One doctor's plan for improving the hospital communication process

March 6, 2009

If lack of effective communication is the ultimate explanation for the breakdown in the doctor/patient/family relationship, how do we deal with this?

Key Points

These words were hurled at me as I made rounds on Mr. Morris, an ICU patient who had arrested during hemodialysis and now lay unconscious, connected to a mechanical ventilator. As his hospitalist, I found myself confronted by Mr. Morris's wife and daughters. "How could you allow him to be resuscitated? He never wanted to be kept alive by machines. We want the breathing machine stopped immediately!"

When the patient was admitted, I didn't obtain an advance directive, but assumed that he was a full code because he had had end-stage kidney disease for more than a year and never refused hemodialysis. I explained to the family that, without knowing the patient's wishes, I couldn't stop the ventilator. The pulmonologist managing the ventilator stepped in and said, "Let's first see if he wakes up and then ask him what he wants."

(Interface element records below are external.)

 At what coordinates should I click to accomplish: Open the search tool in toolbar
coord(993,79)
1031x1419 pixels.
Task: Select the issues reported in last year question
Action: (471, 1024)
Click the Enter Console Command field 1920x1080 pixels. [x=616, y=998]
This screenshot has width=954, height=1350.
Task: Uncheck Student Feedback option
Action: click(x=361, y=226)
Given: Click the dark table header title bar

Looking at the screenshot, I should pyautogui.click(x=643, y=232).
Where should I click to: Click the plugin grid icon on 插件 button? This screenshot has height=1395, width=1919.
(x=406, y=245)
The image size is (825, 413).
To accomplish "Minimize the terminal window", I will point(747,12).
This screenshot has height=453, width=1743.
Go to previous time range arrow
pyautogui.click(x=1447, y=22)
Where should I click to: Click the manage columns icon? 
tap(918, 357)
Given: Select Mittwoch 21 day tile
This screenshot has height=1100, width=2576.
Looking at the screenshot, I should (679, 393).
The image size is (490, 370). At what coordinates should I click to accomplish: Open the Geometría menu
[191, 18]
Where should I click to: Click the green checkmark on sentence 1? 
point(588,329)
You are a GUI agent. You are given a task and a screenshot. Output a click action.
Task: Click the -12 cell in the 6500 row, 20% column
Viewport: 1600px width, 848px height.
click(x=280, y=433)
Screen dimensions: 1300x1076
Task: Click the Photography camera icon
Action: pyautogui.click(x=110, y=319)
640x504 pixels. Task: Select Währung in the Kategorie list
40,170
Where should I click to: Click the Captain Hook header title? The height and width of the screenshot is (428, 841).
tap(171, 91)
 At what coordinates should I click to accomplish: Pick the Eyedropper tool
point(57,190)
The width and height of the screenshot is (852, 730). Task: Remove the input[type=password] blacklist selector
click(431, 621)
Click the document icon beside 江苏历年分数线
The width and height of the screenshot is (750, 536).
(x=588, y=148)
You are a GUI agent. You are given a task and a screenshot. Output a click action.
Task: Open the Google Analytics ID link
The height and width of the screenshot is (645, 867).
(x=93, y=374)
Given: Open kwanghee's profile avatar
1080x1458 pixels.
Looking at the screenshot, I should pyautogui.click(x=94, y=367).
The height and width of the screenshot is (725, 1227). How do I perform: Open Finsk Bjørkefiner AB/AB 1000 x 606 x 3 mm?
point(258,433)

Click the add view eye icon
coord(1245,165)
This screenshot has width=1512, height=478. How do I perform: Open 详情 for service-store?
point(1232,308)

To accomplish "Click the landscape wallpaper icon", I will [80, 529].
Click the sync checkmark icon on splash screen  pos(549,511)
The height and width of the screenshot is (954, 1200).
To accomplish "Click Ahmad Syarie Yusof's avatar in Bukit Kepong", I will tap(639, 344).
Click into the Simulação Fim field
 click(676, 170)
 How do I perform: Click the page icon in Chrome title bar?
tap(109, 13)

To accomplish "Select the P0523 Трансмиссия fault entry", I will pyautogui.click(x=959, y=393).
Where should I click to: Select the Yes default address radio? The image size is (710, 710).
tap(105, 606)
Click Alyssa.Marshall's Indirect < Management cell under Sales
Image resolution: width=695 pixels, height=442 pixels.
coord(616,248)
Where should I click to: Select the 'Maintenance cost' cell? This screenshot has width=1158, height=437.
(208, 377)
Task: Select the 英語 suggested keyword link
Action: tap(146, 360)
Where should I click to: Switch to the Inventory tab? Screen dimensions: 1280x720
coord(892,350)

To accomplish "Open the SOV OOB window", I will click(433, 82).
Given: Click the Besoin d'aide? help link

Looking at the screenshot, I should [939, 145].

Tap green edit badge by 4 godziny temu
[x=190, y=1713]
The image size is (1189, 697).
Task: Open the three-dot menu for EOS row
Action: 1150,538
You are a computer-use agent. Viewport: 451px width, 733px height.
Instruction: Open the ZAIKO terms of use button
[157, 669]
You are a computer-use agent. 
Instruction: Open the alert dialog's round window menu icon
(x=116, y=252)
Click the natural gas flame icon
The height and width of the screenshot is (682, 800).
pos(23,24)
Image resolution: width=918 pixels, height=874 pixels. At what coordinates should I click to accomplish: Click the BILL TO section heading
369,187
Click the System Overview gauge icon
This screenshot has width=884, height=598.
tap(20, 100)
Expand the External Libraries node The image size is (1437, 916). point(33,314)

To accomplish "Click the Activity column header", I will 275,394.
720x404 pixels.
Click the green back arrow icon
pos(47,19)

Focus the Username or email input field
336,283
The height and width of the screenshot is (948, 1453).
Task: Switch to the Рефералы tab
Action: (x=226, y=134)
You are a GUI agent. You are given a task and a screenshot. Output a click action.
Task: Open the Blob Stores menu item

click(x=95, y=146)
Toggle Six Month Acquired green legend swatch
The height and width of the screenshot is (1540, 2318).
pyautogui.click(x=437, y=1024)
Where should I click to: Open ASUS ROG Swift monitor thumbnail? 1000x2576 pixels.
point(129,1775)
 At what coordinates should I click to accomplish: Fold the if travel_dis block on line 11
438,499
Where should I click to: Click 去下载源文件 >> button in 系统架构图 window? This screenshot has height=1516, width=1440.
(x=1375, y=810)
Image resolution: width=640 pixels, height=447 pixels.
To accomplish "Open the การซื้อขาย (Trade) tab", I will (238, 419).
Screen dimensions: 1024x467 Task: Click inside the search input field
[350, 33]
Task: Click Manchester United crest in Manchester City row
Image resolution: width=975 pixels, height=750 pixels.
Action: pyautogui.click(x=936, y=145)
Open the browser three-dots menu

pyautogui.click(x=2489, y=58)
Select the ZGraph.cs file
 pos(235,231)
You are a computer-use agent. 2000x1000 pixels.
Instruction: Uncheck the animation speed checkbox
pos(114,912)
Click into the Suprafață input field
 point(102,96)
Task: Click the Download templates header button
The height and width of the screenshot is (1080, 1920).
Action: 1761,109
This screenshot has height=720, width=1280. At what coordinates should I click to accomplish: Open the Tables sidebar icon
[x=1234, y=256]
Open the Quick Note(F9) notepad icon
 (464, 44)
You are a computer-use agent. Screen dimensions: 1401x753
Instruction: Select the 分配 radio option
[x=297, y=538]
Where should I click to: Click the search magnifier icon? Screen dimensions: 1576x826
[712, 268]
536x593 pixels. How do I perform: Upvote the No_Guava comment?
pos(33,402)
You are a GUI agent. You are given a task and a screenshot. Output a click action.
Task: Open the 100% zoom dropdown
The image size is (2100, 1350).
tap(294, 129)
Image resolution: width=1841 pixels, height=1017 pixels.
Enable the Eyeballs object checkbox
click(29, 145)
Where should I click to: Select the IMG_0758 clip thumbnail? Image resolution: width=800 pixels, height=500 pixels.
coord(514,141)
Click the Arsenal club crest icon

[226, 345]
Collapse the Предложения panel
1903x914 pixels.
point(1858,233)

I knew that my first responsibility was to Mr. Morris. I also explained to the family that if Mr. Morris did not regain consciousness, I would then have a neurologist assess brain function in preparation for stopping life support. They were not happy with this decision, but agreed to it.

"I CAN'T DO THAT"

The following day, I made early morning rounds and was greeted by Mr. Morris's nurse, who announced, "Mr. Morris is alert and doesn't want to die." I found the patient awake and alert on the mechanical ventilator.

With the nurse present, I asked Mr. Morris, "Do you want to live, even if it means being on the ventilator?" He nodded "yes" and squeezed my hand. I wrote the order to continue dialysis and documented the witnessed wishes of the patient in the progress notes.

A few hours later, I received a call from Mr. Morris's nurse. "Dr. Green, you'd better come here right away. The family is at the bedside. They refused to allow hemodialysis and want us to shut off the ventilator."

When I arrived, I faced three angry women. One of his daughters said, "I'm an EMT, and I know that after a cardiac arrest there is brain damage and patients can't make rational decisions. Take him off the machine-that's what he really wanted."

"I can't do that," I responded.

"Then we want you off the case," the wife replied. Later that day, I was able to transfer care to another internist.

The following day, Mr. Morris, now weaned off the ventilator, was able to speak and clearly told the chaplain and medical staff that he wanted to live and appreciated all efforts to save his life.

A NEW ERA OF MISTRUST

This real-life scenario, unfortunately, is becoming more typical of the increasing trend of patients and their families questioning medical care, especially in the hospital setting. The key element in any relationship is trust, a precious but fragile concept that is increasingly being threatened in this new era of medicine. The days of Marcus Welby, MD, are gone, replaced by high-tech medical care. The irony is that we can do much more for hospitalized patients now than when I entered the profession more than four decades ago, but at the same time, public expectations may surpass our ability to "cure every patient."

Most patients are now cared for by hospitalists rather than their familiar primary care physicians. In this new therapeutic relationship, a bond of trust needs to be forged rather quickly. However, many patients and their families they still feel quite vulnerable and at the mercy of total strangers when confronted with serious medical issues.